El nuevo Harry Potter televisivo ya ha chocado con su primera polémica seria. The Sun asegura que en el set se han comunicado acusaciones de acoso entre miembros del reparto y del equipo técnico, y que incluso dos extras de 12 años fueron vistos peleándose durante el rodaje. Warner Bros., según ese mismo medio, no ha querido hacer comentarios.
Un rodaje enorme y especialmente delicado
La serie reúne a muchos menores en una producción pensada para durar años, de modo que cualquier señal de conflicto interno se vuelve especialmente sensible. La producción, de hecho, está montada a una escala gigantesca. El rodaje arrancó en verano de 2025 en Leavesden y varias publicaciones de la industria sitúan allí un calendario que se prolonga hasta la primavera de 2026 para esta primera temporada. En ese entorno trabajan los nuevos protagonistas infantiles junto a nombres ya muy visibles como Dominic McLaughlin, John Lithgow o Nick Frost.
Según The Sun, los responsables ya habrían enviado recordatorios internos sobre conducta, canales de denuncia anónima y recursos de bienestar, incluyendo apoyo psicológico en línea para elenco y equipo. De este modo revelaría que el estudio está tratando de blindar el ambiente de trabajo desde una fase muy temprana, algo bastante lógico en una superproducción infantil-juvenil que aspira a sostenerse durante casi una década.

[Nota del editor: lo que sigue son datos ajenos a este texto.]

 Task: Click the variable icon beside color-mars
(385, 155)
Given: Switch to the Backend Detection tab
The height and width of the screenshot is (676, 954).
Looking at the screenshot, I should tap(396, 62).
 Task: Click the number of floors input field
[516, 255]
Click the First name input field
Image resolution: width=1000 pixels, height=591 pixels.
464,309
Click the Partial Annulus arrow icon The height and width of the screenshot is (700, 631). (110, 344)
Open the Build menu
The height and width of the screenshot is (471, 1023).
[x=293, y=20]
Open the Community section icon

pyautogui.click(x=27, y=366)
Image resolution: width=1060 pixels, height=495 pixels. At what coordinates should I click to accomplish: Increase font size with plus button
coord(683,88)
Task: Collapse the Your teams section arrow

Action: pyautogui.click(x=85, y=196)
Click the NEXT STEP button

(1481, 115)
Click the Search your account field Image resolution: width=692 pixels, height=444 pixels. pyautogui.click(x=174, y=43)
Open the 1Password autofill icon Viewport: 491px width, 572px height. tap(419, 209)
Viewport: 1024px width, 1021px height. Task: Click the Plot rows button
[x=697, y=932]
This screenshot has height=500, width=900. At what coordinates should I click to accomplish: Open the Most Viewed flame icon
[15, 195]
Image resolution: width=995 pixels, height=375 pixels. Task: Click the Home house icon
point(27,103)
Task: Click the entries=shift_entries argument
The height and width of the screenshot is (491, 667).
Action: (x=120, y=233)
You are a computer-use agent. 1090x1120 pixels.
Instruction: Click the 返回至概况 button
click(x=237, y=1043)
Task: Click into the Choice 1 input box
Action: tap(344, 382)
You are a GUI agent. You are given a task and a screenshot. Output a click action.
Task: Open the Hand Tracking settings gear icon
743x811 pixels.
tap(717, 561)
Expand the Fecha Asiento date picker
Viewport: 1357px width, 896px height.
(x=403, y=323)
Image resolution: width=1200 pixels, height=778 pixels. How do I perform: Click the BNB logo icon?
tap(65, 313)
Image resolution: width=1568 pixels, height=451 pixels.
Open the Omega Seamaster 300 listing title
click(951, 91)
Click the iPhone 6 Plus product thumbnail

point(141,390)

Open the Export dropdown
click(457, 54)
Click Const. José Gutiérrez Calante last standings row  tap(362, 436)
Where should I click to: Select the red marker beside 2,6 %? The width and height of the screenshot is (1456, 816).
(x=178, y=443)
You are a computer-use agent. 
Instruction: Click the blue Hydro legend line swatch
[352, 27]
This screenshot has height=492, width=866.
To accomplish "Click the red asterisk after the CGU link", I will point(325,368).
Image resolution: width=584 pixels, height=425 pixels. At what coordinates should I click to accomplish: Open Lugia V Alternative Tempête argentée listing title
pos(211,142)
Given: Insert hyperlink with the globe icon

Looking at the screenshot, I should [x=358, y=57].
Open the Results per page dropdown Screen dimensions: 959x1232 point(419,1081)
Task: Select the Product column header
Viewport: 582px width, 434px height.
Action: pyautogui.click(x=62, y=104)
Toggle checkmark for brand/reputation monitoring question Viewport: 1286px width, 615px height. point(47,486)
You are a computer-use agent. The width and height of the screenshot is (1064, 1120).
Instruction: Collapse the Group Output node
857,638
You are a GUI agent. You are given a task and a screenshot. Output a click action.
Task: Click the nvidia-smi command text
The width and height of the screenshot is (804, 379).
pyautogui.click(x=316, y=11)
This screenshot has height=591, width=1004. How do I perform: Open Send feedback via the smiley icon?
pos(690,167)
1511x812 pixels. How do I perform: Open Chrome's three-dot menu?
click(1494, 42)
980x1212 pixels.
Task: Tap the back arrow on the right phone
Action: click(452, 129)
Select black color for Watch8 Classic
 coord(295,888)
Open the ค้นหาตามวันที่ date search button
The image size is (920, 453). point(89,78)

Secretismo, filtraciones y prudencia
También hay que leer esta historia dentro del enorme secretismo que rodea a la serie. HBO confirmó en 2025 que el proyecto será una adaptación “fiel” de los libros y que se extenderá durante años, mientras la producción ha intentado mantener bajo control casi cualquier detalle logístico o visual del rodaje. Ese hermetismo alimenta todavía más el ruido cuando aparece una filtración conflictiva, aunque no la convierta automáticamente en prueba concluyente.